Cuentos fríos de buscadores de casa
Cuento moralAl crecer y endeudarse, quiso vender un apartamento que tenía de tiempos felices y no mucho después apareció una mujer madura y guapa, con pantalones de terciopelo y blusa de seda, que ahí mismo, sobre la alfombra, en la primera media hora lo convirtió en su amante como sucede en las películas.
El hecho no tendría mayor importancia -de tebeos y series de televisión está lleno el mundo- de no ser porque pronto averiguó que ella y su marido querían el apartamento para deshacerse de una hija deficiente que ya habían logrado que se bañara sin ayuda y los domingos diera sola la vuelta a la ciudad en el Circular, antes de volver a casa. Remordido en su conciencia pero aún más en su codicia -comenzaba entonces la Década del Pelotazo-, siguió adelante con el plan de los dos sátrapas. Pero el banco denegó el crédito, pues no el apartamento pero sí el solar estaba ahogado de cargas, y muy complicadas. Cuando quiso ir a protestar -una constructora de tres mil metros cuadrados en la zona de Azca, trofeos de caza y moqueta de tres centímetros de grosor-, los gánsteres de la puerta lo trataron como lo que era: un delincuente, y más pringao que ellos, que al menos pisaban moqueta.
Cuento político
Era un muchacho cuando acompañó a su padre a negociar las condiciones de venta de un piso como casi todos los pisos del mundo: tres dormitorios, un salón comedor y vecinos con televisor a todo volumen para seguir la Vuelta, el fútbol y los concursos.
Se sentaron en el tresillo, frente a una televisión cuyo volumen bajaron -retransmitían un partido de tenis de Ivan Lendl, se acordaría siempre-, y entonces llamaron por teléfono al dueño de casa. Su padre y la dueña de casa se pusieron a charlar, y él fue al cuarto de baño; se lavaba las manos cuando a través de una pared de cartón sorprendió una charla de negocios que parecía de asesinos. "Los vamos a machacar", decía el dueño de casa. "Más vale que Pérez no se, mueva si sabe lo que le conviene". "Tú encárgate de ellos que yo me encargaré de los otros". Y así. La venta se hizo, los vendedores se fueron a un chalé con perros y alarma, y el muchacho -el testigo- con el tiempo estudió para juez. Ustedes lo han visto en algún telediario. Y a los vendedores también.
Cuento económico
Este infeliz era un incauto que había estudiado filosofía y no quería líos, de modo que apalabró su piso con el primer cliente que llegó el primer lunes después de las vacaciones: un apuesto y solvente ejecutivo rubio que tenía ese aspecto de hombre de negocios que aparece en los anuncios de compañías aéreas hablando maravillas de la primera clase.

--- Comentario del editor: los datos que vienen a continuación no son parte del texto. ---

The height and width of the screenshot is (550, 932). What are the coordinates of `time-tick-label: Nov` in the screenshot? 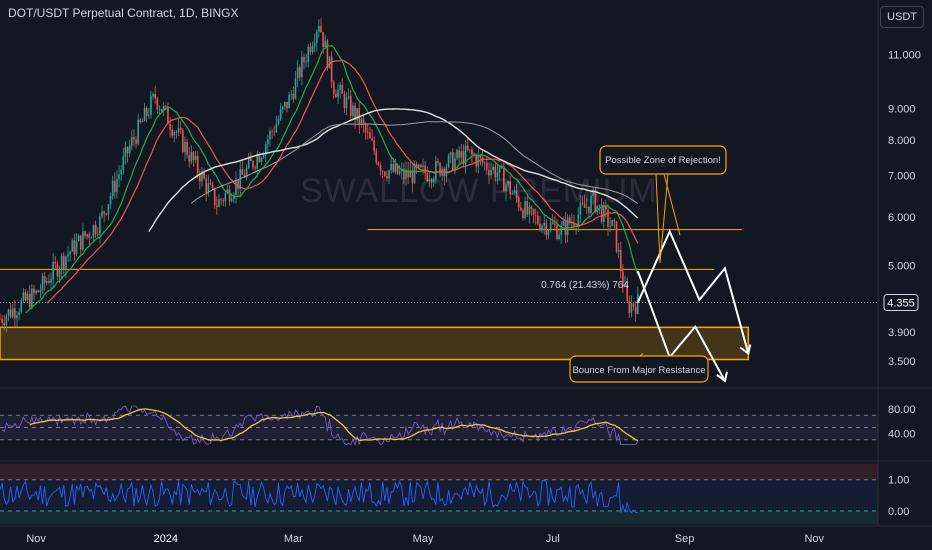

Llegaron rápidamente a un acuerdo -al fin de cuentas, al cliente le pagaba el piso el banco que le había traído de su bien organizado país para meter a los españoles en vereda-, y sólo entonces se atrevió a pedir una lámpara. Concedida. Tras la lámpara vino una mesa. Concedida también: qué más da, una mesa de pino normal y corriente. Luego vinieron unas cortinas (tenían que ser de flores e inglesas), y más tarde una cocina de vitrocerámica.

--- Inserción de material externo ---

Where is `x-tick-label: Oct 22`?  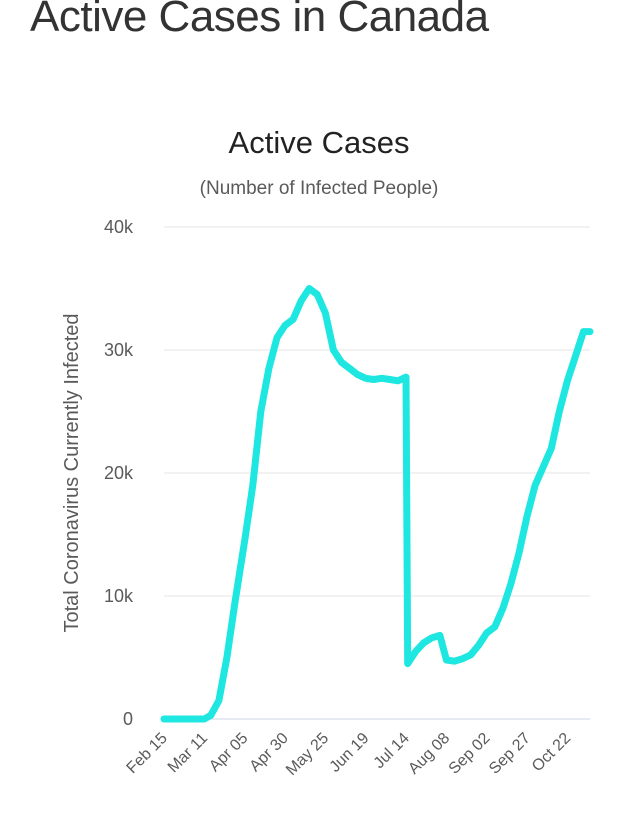
x-tick-label: Oct 22 is located at coordinates (552, 752).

Hoy el pobre arrendador teme los finales de mes, pues entonces el banquero le llama para recordarle los plazos de una hipoteca, un plan de pensiones y un préstamo personal concedido al muy ventajoso interés del 17,5%, 18,35 TAE. El piso sigue sin alquilar. Después de que a otros posibles interesados se les dijera que llegaban tarde, el banquero encontró otro piso, en el mismo edificio, mucho mejor iluminado. El filósofo se consuela pensando que las mejores lecciones de realidad las ha recibido siempre de los banqueros.
Cuento gramatical
El anuncio ponía zona residencial, y lo era, pero eso no quitaba el olor a cebolla del portal ni hacía más grande el ascensor encajado a posteriori en el hueco de la escalera. Decía ático pero era una buhardilla, en realidad un trastero. Se hablaba de vistas, y las había sobre varios tejados, aunque se anteponían los casi visibles olores de las chimeneas de alrededor. El precio, diez o doce millones, parecía una broma siniestra. Y sin embargo ahí estaba, en la parte más baja de la buhardilla, bajo el ventanuto, exhalando el olor reconcentrado de una larga existencia: una cama de hierro con un colchón aplastado.